Our host this month is Karen from Karen’s Kitchen Stories, and our theme is Olives.
- Black Olive Focaccia from Baking in Pyjamas
- Eliopsomo (Greek Olive Bread) from A Shaggy Dough Story
- Greek Bread from NinjaBaker.com
- No-Knead Green Olive and Feta Flatbread from Rhubarb and Honey
- No Knead Olive Bread from Savoring Italy
- Olive and Tomato Focaccia from Never Enough Thyme
- Olive Campagne Boule from Karen’s Kitchen Stories
- Olive Oil Crackers from Ma Che Ti Sei Mangiato
- Olive Tapenade Focaccia from girlichef
Some other bread recipes to enjoy:
No-Knead Olive Bread
- 1 Dutch oven
- 2 ¼ cups unbleached bread flour plus more for surface and hands
- ¾ cup whole-wheat flour
- 1¼ teaspoons salt
- one 1/4 ounce envelope yeast 0.8 grams
- 1⅓ cups cool water 55-65 degrees F
- wheat bran coarse cornmeal, or more flour, for dusting
- 1 cup pitted black olives sliced thin (Kalamata is best)

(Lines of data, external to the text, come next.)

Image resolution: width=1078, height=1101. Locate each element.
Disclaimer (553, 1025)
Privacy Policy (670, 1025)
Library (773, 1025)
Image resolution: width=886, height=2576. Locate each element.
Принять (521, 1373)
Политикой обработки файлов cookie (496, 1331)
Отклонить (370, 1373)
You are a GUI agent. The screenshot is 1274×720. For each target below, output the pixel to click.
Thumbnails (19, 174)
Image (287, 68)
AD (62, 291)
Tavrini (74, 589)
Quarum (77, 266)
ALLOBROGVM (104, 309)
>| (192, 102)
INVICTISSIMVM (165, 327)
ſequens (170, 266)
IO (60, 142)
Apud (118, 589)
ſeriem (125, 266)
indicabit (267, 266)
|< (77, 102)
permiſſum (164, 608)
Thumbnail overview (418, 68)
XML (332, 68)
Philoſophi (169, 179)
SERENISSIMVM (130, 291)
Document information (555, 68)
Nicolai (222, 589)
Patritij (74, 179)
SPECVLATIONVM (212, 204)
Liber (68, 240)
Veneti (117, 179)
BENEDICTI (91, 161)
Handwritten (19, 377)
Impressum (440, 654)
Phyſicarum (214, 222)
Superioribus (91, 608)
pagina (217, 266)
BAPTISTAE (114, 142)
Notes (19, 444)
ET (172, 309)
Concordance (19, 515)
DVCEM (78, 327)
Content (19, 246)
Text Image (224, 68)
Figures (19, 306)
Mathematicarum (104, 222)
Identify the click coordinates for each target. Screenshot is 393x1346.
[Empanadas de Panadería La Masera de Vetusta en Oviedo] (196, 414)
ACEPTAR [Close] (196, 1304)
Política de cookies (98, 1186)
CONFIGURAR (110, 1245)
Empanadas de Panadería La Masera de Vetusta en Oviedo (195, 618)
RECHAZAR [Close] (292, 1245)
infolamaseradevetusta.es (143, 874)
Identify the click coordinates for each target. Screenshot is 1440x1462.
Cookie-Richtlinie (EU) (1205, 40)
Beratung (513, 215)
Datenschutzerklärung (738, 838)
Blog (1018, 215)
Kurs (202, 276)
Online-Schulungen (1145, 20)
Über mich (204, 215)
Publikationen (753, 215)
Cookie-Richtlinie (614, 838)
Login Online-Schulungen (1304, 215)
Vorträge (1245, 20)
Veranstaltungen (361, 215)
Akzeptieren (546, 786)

- Stir together flours, salt, and yeast in a medium bowl. Add water and olives, and mix well using a wooden spoon or your hand until dough is wet and sticky.
- Cover with plastic wrap; let stand at room temperature until dough doubles in volume and the surface is dotted with bubbles (approximately 12-18 hours).
- Transfer dough to a floured surface using a rubber spatula or a bowl scraper to scrape dough from bowl.
- Fold dough using lightly floured hands, lifting edges toward the center. Shape dough into a loose round.
- Generously dust a clean kitchen towel with wheat bran, cornmeal, or flour (I used cornmeal). Gently place dough on towel, seam side down. Dust the top lightly with wheat bran, cornmeal, or flour.
- Loosely fold ends of towel over dough to cover. Let stand in a warm place until almost doubled in volume, 1-2 hours (the dough should not spring back when pressed).
- After dough has risen for 30 minutes, preheat oven to 475 with rack in lower third of oven.
- Heat a covered 3 1/2 quart heavy ovenproof Dutch oven (9 inches in diameter) for 30 minutes or until dough is ready.
- Carefully remove preheated pot from oven, and uncover. Unfold towel, and quickly but carefully invert dough into pot, seam side up.
- Cover with lid. Bake for 30 minutes.
- Uncover pot, and bake until bread is dark brown (mine was golden brown)but not burned, 15-20 minutes.
- Carefully lift bread from pot using metal spatulas, and transfer to a wire rack to cool completely.